What I, and hopefully all Doctors, can understand is the tragic consequences of these realities. It is evident in the suicide rate of LGBTIQ people just as clearly as it manifests in the mental illness and substance abuse patterns among LGBTIQ populations. All of the evidence points to a need for change.
Many opponents of marriage equality question the significance of the impact of marriage denial, particularly when a civil union provides many of the legal benefits of a marriage. I cannot fully explain the reasons that the right to marry is so significant for LGBTIQ people, nor do I believe that it can ever be fully understood by somebody for whom marriage was a simple birthright.
The United States achieved marriage equality incrementally; initially deemed to be the responsibility of individual States, different jurisdictions arrived at marriage equality at varying points. The inconsistency in access to marriage rights for LGBTIQ Americans essentially laid the foundations for the perfect social experiment. We now know that health outcomes and access to healthcare improved significantly for LGBTIQ individuals who lived in states that had legislated for marriage equality. All things being equal, access to a simple piece of paper made the world of difference to thousands of LGBTIQ Americans.
Thankfully, the marriage equality social experiment in the United States came to an end in 2015 when the Supreme Court ruled that the US Constitution provides same-sex couples the right to marry.
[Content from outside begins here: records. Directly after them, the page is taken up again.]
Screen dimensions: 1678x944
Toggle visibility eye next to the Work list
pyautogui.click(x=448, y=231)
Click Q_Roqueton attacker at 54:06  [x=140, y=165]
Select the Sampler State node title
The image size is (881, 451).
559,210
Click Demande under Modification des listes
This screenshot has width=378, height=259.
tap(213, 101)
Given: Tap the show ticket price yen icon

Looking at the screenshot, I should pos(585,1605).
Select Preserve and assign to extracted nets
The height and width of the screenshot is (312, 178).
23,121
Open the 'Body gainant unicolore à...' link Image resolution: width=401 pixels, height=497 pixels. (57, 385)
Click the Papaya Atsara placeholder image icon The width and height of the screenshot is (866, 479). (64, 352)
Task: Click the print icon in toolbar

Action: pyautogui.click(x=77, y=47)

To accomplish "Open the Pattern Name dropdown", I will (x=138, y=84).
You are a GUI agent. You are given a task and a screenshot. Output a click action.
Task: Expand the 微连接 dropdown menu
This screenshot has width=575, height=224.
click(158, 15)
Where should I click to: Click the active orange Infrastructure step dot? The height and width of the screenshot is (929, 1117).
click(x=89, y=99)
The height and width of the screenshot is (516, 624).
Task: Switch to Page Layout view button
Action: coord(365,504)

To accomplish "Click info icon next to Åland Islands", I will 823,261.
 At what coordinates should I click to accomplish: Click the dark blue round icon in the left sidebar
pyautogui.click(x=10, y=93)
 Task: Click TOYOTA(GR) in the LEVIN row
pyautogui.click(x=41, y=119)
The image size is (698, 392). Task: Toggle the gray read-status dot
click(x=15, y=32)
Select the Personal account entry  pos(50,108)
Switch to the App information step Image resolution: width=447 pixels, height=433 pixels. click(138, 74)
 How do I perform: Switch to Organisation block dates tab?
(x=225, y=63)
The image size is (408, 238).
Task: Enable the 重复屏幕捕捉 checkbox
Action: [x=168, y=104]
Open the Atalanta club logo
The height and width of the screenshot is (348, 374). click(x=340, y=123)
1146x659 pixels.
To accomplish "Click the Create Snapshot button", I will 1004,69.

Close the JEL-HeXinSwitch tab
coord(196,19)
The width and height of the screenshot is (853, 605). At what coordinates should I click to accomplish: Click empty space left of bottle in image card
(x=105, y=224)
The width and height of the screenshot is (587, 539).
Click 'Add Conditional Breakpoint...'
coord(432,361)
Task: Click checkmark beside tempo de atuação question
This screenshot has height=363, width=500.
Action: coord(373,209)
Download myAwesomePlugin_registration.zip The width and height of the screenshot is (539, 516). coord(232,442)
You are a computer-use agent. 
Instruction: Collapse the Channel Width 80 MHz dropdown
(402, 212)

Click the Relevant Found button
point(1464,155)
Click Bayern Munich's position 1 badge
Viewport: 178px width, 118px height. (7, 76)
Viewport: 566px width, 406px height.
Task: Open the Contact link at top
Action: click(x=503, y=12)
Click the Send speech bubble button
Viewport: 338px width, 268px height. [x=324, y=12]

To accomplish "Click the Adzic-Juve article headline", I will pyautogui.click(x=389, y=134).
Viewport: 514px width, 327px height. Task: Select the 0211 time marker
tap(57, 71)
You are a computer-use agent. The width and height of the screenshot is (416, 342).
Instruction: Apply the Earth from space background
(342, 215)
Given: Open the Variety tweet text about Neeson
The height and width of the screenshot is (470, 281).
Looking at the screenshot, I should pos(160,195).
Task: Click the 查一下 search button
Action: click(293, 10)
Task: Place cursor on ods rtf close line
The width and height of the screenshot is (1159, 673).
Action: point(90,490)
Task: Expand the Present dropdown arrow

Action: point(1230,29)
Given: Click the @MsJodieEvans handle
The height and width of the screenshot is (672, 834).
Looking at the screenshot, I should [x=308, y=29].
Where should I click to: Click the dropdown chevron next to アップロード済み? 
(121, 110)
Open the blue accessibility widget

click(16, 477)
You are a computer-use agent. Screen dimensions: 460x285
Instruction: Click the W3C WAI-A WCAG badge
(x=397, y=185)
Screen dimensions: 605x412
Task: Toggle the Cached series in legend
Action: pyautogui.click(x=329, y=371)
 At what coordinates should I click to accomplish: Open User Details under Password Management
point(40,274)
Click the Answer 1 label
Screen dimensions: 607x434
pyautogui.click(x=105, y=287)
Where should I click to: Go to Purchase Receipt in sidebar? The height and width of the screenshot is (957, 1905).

I have not travelled there recently but I hear that the sky has not fallen in.
I am proud that the AMA has taken a stand to support marriage equality and when the detractors come, I am armed and ready with a slew of peer-reviewed, empirical and anecdotal evidence to justify our reasons for doing so. LGBTIQ people are telling us that this is important to them, and we need to start listening before we lose any more young lives to suicide.